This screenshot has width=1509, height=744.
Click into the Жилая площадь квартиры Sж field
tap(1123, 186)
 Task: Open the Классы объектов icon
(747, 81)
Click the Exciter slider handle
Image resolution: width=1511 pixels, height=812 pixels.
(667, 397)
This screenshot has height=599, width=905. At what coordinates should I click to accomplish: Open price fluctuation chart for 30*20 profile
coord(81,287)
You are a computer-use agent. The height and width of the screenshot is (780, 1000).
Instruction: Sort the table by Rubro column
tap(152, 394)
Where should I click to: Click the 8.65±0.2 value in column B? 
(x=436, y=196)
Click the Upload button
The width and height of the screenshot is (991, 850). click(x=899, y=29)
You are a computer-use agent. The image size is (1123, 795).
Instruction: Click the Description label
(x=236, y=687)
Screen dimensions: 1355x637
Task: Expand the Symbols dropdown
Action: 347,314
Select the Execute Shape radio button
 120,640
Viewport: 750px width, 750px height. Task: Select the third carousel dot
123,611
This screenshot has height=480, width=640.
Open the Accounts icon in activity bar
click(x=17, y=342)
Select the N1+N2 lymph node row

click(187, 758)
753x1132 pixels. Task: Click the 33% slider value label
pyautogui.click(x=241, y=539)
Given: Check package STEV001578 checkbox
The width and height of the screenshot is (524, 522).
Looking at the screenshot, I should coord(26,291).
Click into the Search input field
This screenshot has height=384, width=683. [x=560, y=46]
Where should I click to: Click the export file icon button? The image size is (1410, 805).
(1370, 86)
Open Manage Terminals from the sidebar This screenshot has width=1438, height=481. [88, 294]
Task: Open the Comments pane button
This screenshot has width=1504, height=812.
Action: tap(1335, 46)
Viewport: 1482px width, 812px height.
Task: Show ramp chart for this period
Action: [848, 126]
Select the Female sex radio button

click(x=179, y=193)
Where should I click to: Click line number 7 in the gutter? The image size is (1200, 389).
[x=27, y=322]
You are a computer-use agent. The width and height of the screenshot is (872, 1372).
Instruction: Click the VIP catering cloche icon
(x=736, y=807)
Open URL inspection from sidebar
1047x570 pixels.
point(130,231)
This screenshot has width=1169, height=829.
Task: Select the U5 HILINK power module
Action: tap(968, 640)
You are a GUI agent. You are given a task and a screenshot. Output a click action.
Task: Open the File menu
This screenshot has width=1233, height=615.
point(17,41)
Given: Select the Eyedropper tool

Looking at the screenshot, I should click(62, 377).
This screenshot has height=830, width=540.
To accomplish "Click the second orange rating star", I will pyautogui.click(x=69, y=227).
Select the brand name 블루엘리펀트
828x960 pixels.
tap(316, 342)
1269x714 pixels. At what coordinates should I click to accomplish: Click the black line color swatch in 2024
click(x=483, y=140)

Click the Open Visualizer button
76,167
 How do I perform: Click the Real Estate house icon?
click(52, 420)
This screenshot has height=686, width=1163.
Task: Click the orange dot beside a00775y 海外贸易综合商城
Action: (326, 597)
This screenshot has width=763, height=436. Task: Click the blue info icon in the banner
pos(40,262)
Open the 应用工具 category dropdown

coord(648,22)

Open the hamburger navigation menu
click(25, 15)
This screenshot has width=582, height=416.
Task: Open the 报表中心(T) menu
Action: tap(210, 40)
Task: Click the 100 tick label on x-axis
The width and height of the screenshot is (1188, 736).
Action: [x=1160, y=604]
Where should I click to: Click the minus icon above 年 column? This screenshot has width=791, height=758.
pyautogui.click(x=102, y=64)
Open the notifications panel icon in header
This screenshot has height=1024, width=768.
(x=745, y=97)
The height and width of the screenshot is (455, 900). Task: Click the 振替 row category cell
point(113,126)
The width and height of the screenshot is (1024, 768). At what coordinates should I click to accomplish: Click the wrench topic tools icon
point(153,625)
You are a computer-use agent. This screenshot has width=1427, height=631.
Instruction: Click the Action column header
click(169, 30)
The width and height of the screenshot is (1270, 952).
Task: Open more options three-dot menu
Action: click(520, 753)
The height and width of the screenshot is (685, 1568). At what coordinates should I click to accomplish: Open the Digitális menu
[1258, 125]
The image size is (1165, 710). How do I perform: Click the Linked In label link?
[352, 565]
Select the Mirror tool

□ □ □

**What you have to do:** Repeat the material word for word, leaving out no line.

**Solution for this exercise:**
This screenshot has width=1509, height=744.
Click into the Жилая площадь квартиры Sж field
tap(1123, 186)
 Task: Open the Классы объектов icon
(747, 81)
Click the Exciter slider handle
Image resolution: width=1511 pixels, height=812 pixels.
(667, 397)
This screenshot has height=599, width=905. At what coordinates should I click to accomplish: Open price fluctuation chart for 30*20 profile
coord(81,287)
You are a computer-use agent. The height and width of the screenshot is (780, 1000).
Instruction: Sort the table by Rubro column
tap(152, 394)
Where should I click to: Click the 8.65±0.2 value in column B? 
(x=436, y=196)
Click the Upload button
The width and height of the screenshot is (991, 850). click(x=899, y=29)
You are a computer-use agent. The image size is (1123, 795).
Instruction: Click the Description label
(x=236, y=687)
Screen dimensions: 1355x637
Task: Expand the Symbols dropdown
Action: 347,314
Select the Execute Shape radio button
 120,640
Viewport: 750px width, 750px height. Task: Select the third carousel dot
123,611
This screenshot has height=480, width=640.
Open the Accounts icon in activity bar
click(x=17, y=342)
Select the N1+N2 lymph node row

click(187, 758)
753x1132 pixels. Task: Click the 33% slider value label
pyautogui.click(x=241, y=539)
Given: Check package STEV001578 checkbox
The width and height of the screenshot is (524, 522).
Looking at the screenshot, I should coord(26,291).
Click into the Search input field
This screenshot has height=384, width=683. [x=560, y=46]
Where should I click to: Click the export file icon button? The image size is (1410, 805).
(1370, 86)
Open Manage Terminals from the sidebar This screenshot has width=1438, height=481. [88, 294]
Task: Open the Comments pane button
This screenshot has width=1504, height=812.
Action: tap(1335, 46)
Viewport: 1482px width, 812px height.
Task: Show ramp chart for this period
Action: [848, 126]
Select the Female sex radio button

click(x=179, y=193)
Where should I click to: Click line number 7 in the gutter? The image size is (1200, 389).
[x=27, y=322]
You are a computer-use agent. The width and height of the screenshot is (872, 1372).
Instruction: Click the VIP catering cloche icon
(x=736, y=807)
Open URL inspection from sidebar
1047x570 pixels.
point(130,231)
This screenshot has width=1169, height=829.
Task: Select the U5 HILINK power module
Action: tap(968, 640)
You are a GUI agent. You are given a task and a screenshot. Output a click action.
Task: Open the File menu
This screenshot has width=1233, height=615.
point(17,41)
Given: Select the Eyedropper tool

Looking at the screenshot, I should click(62, 377).
This screenshot has height=830, width=540.
To accomplish "Click the second orange rating star", I will pyautogui.click(x=69, y=227).
Select the brand name 블루엘리펀트
828x960 pixels.
tap(316, 342)
1269x714 pixels. At what coordinates should I click to accomplish: Click the black line color swatch in 2024
click(x=483, y=140)

Click the Open Visualizer button
76,167
 How do I perform: Click the Real Estate house icon?
click(52, 420)
This screenshot has height=686, width=1163.
Task: Click the orange dot beside a00775y 海外贸易综合商城
Action: (326, 597)
This screenshot has width=763, height=436. Task: Click the blue info icon in the banner
pos(40,262)
Open the 应用工具 category dropdown

coord(648,22)

Open the hamburger navigation menu
click(25, 15)
This screenshot has width=582, height=416.
Task: Open the 报表中心(T) menu
Action: tap(210, 40)
Task: Click the 100 tick label on x-axis
The width and height of the screenshot is (1188, 736).
Action: [x=1160, y=604]
Where should I click to: Click the minus icon above 年 column? This screenshot has width=791, height=758.
pyautogui.click(x=102, y=64)
Open the notifications panel icon in header
This screenshot has height=1024, width=768.
(x=745, y=97)
The height and width of the screenshot is (455, 900). Task: Click the 振替 row category cell
point(113,126)
The width and height of the screenshot is (1024, 768). At what coordinates should I click to accomplish: Click the wrench topic tools icon
point(153,625)
You are a computer-use agent. This screenshot has width=1427, height=631.
Instruction: Click the Action column header
click(169, 30)
The width and height of the screenshot is (1270, 952).
Task: Open more options three-dot menu
Action: click(520, 753)
The height and width of the screenshot is (685, 1568). At what coordinates should I click to accomplish: Open the Digitális menu
[1258, 125]
The image size is (1165, 710). How do I perform: Click the Linked In label link?
[352, 565]
Select the Mirror tool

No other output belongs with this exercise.